Alchemical Mice

From the Book of Alchemy post: write a story about my experience with vermin.

When behind glass, mice are adorable. Oh, those teeny little triangular faces. The velvet peach ears. Black bead eyes and the squiggly nose with whiskers all atremble. Just friggin’ cute.

Mice in my house. Not so much. Like when I first moved into my 120 year old house. And I was laying in my bedroom and was slowly awakening on a bright summer morning. Life is good. Sunlight is sieving through the lace curtains. The hardwood floor shines with an inner amber. And then came the non-stop sound of scratching. Gnawing. A heart-churning scritching behind the walls. Inside the walls. Of my 120 year old house that I had just purchased and moved into.

When your house abutts a field, mice will happen. But hearing them inside the walls of my second story bedroom and everything was actually halfway tidy made my heart hammer. Oh God. What if the house collapses? Yes. That was my worry. That mice would eat through the walls and the struts and the supporting beams and whittle away the foundation and the house would sag and then list and then collapse and I would still be in bed watching the sun sieve through the curtains.

About once a year, a mouse will scurry through the house. We have, what I think was, a former root cellar under the house. Defniitely not a finished basement. Just a space that a person can barely lie under and shimmy from one hideously cramped corner to the next. My claustrophobia is currently making my chest ache so give me a second to think wide open spaced thoughts. Meadows. Mountains. The ocean. The beach. An empty amphitheater.

Okay. So mice will get under the house becuase there is nothing quite so insecure as the foundation of a 120 year old house. And there are holes in the floor the size of radiator pipes (I wonder how the house was heated?) and the radiators are no longer there but the holes are wide enough and deep enough into the root cellar of death that the mice will find their way up. And even though I have two big dogs, the mice will just scamper around like little fuzzy dumplings on their splintery fine feet with long fingery claws that are just to cute if they weren’t attatched to mice who immediately bring up the idea of the plague. And these little potsticker dumpling mice will scurry into my living room. While the dogs and the humans are in there snoozing or watching television or having their attention jerked to the itty bitty mobile appetizer that has suicidal tendencies.

The dogs will stare at it. And I will not jump up in my chair and shriek. I will not run for a broom. No. I will calmly open the jar of peanut butter and feed a bead of it onto a trap and set it right behind the basket of blankets that is right across from the hole and the following morning I will take the little crescent roll shaped stiff mouse to the trash can. Yes. I know that sounds awful. But if the mice were nice enough not to migrate from my living room to my kitchen and scurry over the counters leaving behind their seed shaped poop everywhere then maybe we could have a conversation about cohabitation. But they don’t pay rent and they’ll eat the bread that I store on top of the refrigerator without asking. And I have a problem with that.
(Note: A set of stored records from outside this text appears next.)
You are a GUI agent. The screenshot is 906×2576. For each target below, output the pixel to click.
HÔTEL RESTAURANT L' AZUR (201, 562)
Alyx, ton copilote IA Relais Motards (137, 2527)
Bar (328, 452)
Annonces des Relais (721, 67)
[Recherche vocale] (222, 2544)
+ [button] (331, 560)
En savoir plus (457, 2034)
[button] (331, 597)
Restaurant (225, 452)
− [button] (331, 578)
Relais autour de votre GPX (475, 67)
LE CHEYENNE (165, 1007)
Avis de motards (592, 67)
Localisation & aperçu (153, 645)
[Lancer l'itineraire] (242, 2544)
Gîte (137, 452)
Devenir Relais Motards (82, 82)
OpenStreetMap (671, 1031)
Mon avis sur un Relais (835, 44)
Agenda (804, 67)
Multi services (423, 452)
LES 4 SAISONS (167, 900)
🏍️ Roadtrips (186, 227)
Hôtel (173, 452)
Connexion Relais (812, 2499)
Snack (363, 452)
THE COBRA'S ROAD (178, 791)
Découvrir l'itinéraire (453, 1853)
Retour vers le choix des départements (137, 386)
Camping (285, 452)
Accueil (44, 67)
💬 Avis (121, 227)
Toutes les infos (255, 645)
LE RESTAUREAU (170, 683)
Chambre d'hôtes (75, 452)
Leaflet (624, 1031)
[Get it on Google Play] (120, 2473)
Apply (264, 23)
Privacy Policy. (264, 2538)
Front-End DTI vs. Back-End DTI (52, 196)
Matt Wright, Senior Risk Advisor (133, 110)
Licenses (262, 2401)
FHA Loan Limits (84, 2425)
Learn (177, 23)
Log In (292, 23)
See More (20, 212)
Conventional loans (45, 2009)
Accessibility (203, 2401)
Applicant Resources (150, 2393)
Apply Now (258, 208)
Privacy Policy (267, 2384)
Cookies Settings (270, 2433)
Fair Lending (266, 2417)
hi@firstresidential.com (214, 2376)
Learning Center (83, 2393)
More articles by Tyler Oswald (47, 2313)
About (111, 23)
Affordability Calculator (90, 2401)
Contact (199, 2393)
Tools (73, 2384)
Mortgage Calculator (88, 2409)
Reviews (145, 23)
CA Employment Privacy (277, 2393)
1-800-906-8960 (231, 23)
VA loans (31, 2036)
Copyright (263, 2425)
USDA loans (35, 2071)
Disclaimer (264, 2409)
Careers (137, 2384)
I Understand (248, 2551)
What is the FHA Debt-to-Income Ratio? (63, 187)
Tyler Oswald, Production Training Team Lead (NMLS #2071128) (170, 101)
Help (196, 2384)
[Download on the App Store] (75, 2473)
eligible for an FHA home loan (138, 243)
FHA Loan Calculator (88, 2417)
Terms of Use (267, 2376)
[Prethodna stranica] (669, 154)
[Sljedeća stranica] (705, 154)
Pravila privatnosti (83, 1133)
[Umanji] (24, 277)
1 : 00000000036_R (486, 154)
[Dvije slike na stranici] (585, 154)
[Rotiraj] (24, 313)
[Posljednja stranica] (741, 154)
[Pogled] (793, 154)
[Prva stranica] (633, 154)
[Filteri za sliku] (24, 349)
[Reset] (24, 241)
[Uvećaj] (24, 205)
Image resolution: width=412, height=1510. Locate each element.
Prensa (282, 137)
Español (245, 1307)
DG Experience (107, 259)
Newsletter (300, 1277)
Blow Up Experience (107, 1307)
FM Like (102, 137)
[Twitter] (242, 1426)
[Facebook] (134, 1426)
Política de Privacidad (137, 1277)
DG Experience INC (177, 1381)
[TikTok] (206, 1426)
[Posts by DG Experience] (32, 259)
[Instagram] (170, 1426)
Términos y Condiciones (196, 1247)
When my children were young, my parents bought us season passes to the local zoo. Every Saturday, we’d head over to the zoo and move from enclosure to enclosure. And when you’ve been to the zoo every week for months on end, you get used to seeing the same animals all the time. So you start looking for something new to entertain yourself. Like the rats stealing the duck food. In the avian enclosure, stainless steel bowls brimming with duck feed were always set out right before the zoo opened. And under the thickets of decorative grasses were rat holes. I know this because the rats would sprint to the duck food bowls and eat. And eat. And eat with no concern for the thriving humanity staring at them. Cheeky beggars.

So I invented the game called “Scare the Rat” which isn’t awful. The kids and I would just bark at the rats. And they’d jump, zip around, and sprint back to their holes. And moments later, the cheeky guys would poke their triangular heads out and we’d bark and they’d disappear. Or they’d peek their heads out and not see us or hear us or smell us and would scamper back to the bowls and then “BARK!” and run back they did.

I accept your judgement. I was not kind to the rats that were only eating a free meal. I should be more compassionate to the rats. I will have to go to the zoo and offer apologies to their offspring twenty years removed.

But I have a healthy respectful fear of rats. Because I also remember the time when my mother-in-law, daughter, and I were in Central Park just as the sun was setting. We were sitting on a bench and about twenty feet from us, as the shadows under a tree lengthened, the ground looked like it was boiling.

Rats. Dozens of rats were running out of their holes under the tree and dashing out toward the street.

We left immediately and walked as fast as possible back to our Air BnB.